Consegna: Copi fedelmente il passo dell'articolo sulla nuova serie "Roots – Radici" che va da "Roots – Radici: Levar" fino a "della piattaforma Sky." incluso.

··· Sezione del documento

Roots – Radici: Levar Burton e Malachi Kirby presentano la serie (Intervista e Commento Pilot)

Levar Burton e Malachi Kirby, i Kunta Kimte di ieri e di oggi hanno presentato a Roma in anteprima per l’Italia la nuova mini serie evento “Roots – Radici”, remake della serie del 1977. Abbiamo assistito in anteprima al primo episodio e partecipato all’incontro stampa, ecco il nostro resoconto.

Il primo episodio della nuova serie di “Radici-Roots” presentato in anteprima italiana al Roma Fiction Fest (leggi la nostra intervista esclusiva ad Annabel Scholey) è un ritorno per Levar Burton, storico Kunta Kinte a soli 19 anni alla serie che lo fece conoscere in tutto il mondo, questa volta nel ruolo di produttore esecutivo , in una miniserie di 4 puntate che vedremo dal 16 dicembre sul canale “History Channel” della piattaforma Sky.

······
··· Voci di dati

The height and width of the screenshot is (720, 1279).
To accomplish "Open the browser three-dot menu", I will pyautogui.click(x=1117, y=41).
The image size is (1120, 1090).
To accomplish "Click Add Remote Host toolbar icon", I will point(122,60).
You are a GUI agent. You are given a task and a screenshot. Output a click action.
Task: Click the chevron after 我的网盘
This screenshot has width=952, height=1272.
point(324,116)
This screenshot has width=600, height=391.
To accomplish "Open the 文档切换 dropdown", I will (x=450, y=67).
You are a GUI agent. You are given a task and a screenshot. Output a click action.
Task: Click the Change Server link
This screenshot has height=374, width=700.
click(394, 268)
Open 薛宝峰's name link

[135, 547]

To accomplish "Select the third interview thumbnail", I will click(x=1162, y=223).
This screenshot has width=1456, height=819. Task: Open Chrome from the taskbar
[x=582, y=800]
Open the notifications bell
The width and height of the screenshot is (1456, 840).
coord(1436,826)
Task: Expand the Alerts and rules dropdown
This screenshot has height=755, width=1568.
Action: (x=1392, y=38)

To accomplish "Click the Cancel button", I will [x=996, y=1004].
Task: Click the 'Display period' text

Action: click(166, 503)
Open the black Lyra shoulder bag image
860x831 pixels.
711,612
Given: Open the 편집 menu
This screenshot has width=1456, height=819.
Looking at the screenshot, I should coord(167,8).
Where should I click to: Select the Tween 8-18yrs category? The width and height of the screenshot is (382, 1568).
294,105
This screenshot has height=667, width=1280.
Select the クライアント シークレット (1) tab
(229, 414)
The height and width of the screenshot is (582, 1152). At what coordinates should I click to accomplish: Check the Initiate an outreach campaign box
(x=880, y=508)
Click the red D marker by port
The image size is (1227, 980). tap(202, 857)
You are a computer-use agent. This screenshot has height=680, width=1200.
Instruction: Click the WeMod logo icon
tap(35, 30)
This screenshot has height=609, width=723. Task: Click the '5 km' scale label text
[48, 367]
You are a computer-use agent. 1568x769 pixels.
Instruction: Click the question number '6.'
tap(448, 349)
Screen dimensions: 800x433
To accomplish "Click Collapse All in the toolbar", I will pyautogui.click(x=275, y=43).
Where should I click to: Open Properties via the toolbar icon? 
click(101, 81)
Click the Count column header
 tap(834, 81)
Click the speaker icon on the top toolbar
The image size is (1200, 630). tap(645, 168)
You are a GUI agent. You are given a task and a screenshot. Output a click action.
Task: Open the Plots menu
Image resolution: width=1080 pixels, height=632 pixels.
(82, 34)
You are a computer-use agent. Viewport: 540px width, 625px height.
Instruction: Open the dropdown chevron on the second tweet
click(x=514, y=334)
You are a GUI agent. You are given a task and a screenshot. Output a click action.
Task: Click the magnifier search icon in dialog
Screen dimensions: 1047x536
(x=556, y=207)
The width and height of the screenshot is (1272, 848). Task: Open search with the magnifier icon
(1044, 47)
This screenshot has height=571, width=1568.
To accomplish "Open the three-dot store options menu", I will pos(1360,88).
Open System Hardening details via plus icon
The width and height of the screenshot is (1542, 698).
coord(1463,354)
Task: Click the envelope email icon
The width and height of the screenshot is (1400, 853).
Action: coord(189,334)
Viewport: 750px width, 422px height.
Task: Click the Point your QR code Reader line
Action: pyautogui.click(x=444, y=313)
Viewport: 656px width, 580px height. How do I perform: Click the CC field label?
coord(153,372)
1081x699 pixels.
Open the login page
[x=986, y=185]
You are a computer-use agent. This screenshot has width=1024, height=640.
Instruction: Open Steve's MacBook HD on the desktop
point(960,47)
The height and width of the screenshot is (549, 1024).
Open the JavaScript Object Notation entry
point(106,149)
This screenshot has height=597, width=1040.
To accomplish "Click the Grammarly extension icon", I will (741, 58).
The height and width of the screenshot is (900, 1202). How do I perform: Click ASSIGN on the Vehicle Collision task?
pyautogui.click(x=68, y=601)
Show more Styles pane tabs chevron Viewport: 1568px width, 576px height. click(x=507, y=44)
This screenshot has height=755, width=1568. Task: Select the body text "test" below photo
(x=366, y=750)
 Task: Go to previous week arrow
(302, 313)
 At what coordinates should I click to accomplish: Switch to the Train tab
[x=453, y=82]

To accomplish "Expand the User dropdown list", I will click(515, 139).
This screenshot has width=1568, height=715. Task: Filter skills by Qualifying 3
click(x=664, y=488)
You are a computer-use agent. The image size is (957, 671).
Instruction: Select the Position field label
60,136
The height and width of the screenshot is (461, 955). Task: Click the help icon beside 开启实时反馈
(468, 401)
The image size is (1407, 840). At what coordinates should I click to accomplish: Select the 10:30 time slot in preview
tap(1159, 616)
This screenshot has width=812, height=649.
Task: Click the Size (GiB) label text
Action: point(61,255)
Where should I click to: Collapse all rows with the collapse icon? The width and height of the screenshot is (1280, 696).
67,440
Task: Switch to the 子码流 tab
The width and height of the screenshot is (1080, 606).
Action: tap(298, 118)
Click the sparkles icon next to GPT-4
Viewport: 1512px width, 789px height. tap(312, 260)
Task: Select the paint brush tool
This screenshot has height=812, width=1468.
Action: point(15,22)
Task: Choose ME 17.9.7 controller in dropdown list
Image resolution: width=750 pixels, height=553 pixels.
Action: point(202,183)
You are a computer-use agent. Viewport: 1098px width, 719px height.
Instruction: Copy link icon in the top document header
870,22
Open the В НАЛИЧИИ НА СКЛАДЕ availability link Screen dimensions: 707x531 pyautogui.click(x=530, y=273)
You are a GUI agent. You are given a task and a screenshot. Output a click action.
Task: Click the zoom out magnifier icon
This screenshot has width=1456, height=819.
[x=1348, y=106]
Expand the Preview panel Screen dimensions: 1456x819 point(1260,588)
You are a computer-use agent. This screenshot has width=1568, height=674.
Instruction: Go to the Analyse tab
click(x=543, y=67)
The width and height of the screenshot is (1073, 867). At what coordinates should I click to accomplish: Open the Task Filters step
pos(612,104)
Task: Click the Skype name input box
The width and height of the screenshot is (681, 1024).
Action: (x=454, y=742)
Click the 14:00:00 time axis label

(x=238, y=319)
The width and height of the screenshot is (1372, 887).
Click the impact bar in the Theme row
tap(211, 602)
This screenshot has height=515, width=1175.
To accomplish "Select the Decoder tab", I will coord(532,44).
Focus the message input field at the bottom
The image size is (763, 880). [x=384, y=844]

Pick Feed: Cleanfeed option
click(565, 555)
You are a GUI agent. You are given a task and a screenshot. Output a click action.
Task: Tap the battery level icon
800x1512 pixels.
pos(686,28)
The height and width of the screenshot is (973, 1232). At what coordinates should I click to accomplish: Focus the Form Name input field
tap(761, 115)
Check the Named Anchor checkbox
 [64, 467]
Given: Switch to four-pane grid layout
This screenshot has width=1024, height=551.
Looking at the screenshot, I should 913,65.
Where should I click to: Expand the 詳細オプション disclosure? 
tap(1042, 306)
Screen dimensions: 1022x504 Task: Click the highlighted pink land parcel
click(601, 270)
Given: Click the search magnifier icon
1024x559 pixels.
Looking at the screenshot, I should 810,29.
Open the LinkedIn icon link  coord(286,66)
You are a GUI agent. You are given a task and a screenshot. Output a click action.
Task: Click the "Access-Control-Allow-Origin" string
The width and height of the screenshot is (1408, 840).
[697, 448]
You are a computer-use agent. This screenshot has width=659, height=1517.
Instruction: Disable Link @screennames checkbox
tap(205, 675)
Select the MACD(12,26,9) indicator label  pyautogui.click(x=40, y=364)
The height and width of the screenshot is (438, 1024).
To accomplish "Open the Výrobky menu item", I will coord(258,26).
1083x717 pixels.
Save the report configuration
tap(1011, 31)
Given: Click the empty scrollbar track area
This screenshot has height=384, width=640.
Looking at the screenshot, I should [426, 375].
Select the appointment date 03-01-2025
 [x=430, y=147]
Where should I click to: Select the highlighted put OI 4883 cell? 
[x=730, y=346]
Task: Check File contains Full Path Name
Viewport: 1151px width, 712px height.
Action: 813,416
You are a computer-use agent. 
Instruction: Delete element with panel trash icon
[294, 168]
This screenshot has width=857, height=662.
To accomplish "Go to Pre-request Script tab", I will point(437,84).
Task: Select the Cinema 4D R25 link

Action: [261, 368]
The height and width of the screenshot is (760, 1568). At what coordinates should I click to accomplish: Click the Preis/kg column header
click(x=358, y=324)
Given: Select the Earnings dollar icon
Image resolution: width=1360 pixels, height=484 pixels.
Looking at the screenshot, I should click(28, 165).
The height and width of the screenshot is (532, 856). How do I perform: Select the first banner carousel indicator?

······

Esito della consegna:
Roots – Radici: Levar Burton e Malachi Kirby presentano la serie (Intervista e Commento Pilot)

Levar Burton e Malachi Kirby, i Kunta Kimte di ieri e di oggi hanno presentato a Roma in anteprima per l’Italia la nuova mini serie evento “Roots – Radici”, remake della serie del 1977. Abbiamo assistito in anteprima al primo episodio e partecipato all’incontro stampa, ecco il nostro resoconto.

Il primo episodio della nuova serie di “Radici-Roots” presentato in anteprima italiana al Roma Fiction Fest (leggi la nostra intervista esclusiva ad Annabel Scholey) è un ritorno per Levar Burton, storico Kunta Kinte a soli 19 anni alla serie che lo fece conoscere in tutto il mondo, questa volta nel ruolo di produttore esecutivo , in una miniserie di 4 puntate che vedremo dal 16 dicembre sul canale “History Channel” della piattaforma Sky.